Chicken Sausage?


10 Years
Dec 29, 2009
I have made it my goal to try and use every part of my meat birds....the only part i am having trouble with is the guts(i know....feed it to the dogs) I just had a thought while reading over some of these threds. Someone mentioned using them for sausage casing....I was wondering if this was possible and if so, does anyone know how to clean/prep them for use. Any thoughts or ideas would be great
I suppose its possible, but its one few things I would not do. I did have to clean pork intestines for packaging as chittelings [chitlin's to most] in a packing plant once. They had already gone though a mechanical wringer or seperater of some kind; and you threaded one end over a long tube that was jetting water through it to flush out any little bits still there. They still smelled just like what they originally held.......................... and no amount of washing would get that smell out of my skin at the end of the day.

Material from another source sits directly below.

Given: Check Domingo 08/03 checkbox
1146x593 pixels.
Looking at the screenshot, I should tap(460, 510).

I personally wouldnt for one reason... Campylobacter.

"Many chicken flocks are infected with Campylobacter but show no signs of illness. Campylobacter can be easily spread from bird to bird through a common water source or through contact with infected feces. When an infected bird is slaughtered, Campylobacter organisms can be transferred from the intestines to the meat. In 2005, Campylobacter was present on 47% of raw chicken breasts tested through the FDA-NARMS Retail Food program. Campylobacter is also present in the giblets, especially the liver. "

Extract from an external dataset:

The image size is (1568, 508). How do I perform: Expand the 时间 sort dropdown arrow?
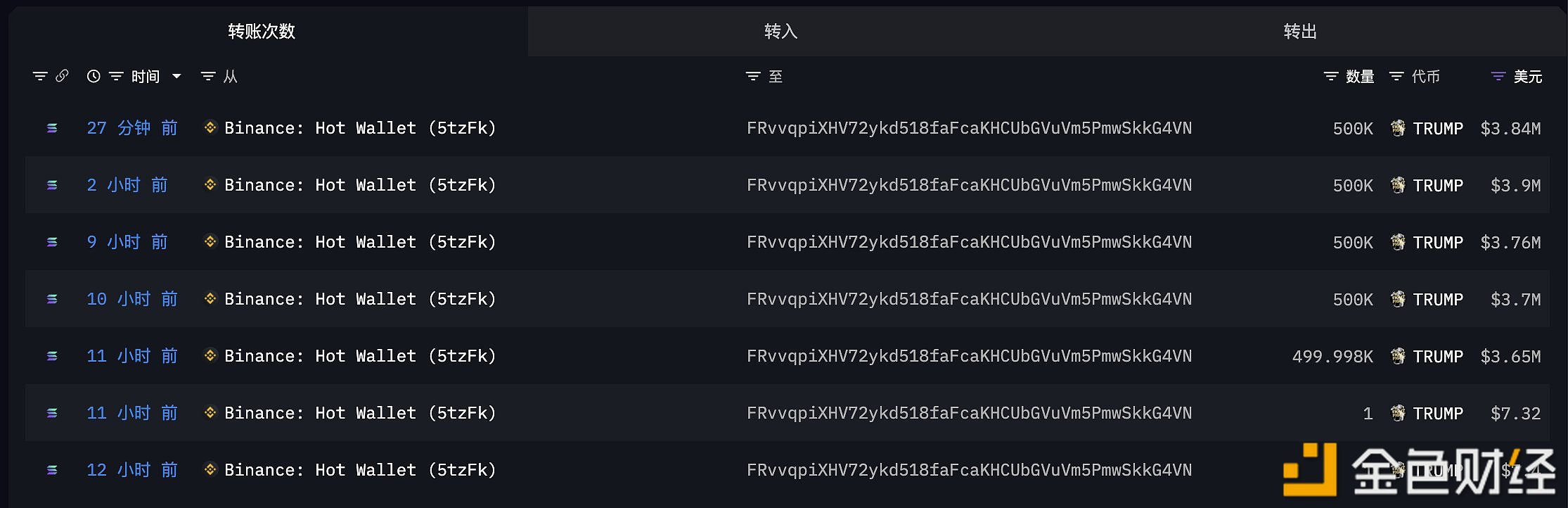coord(176,76)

"Most people who get campylobacteriosis recover completely within two to five days, although sometimes recovery can take up to 10 days. Rarely, Campylobacter infection results in long-term consequences. Some people develop arthritis. Others may develop a rare disease called Guillain-Barré syndrome that affects the nerves of the body beginning several weeks after the diarrheal illness. This occurs when a person's immune system is "triggered" to attack the body's own nerves resulting in paralysis that lasts several weeks and usually requires intensive care. It is estimated that approximately one in every 1,000 reported Campylobacter illnesses leads to Guillain-Barré syndrome. As many as 40% of Guillain-Barré syndrome cases in this country may be triggered by campylobacteriosis."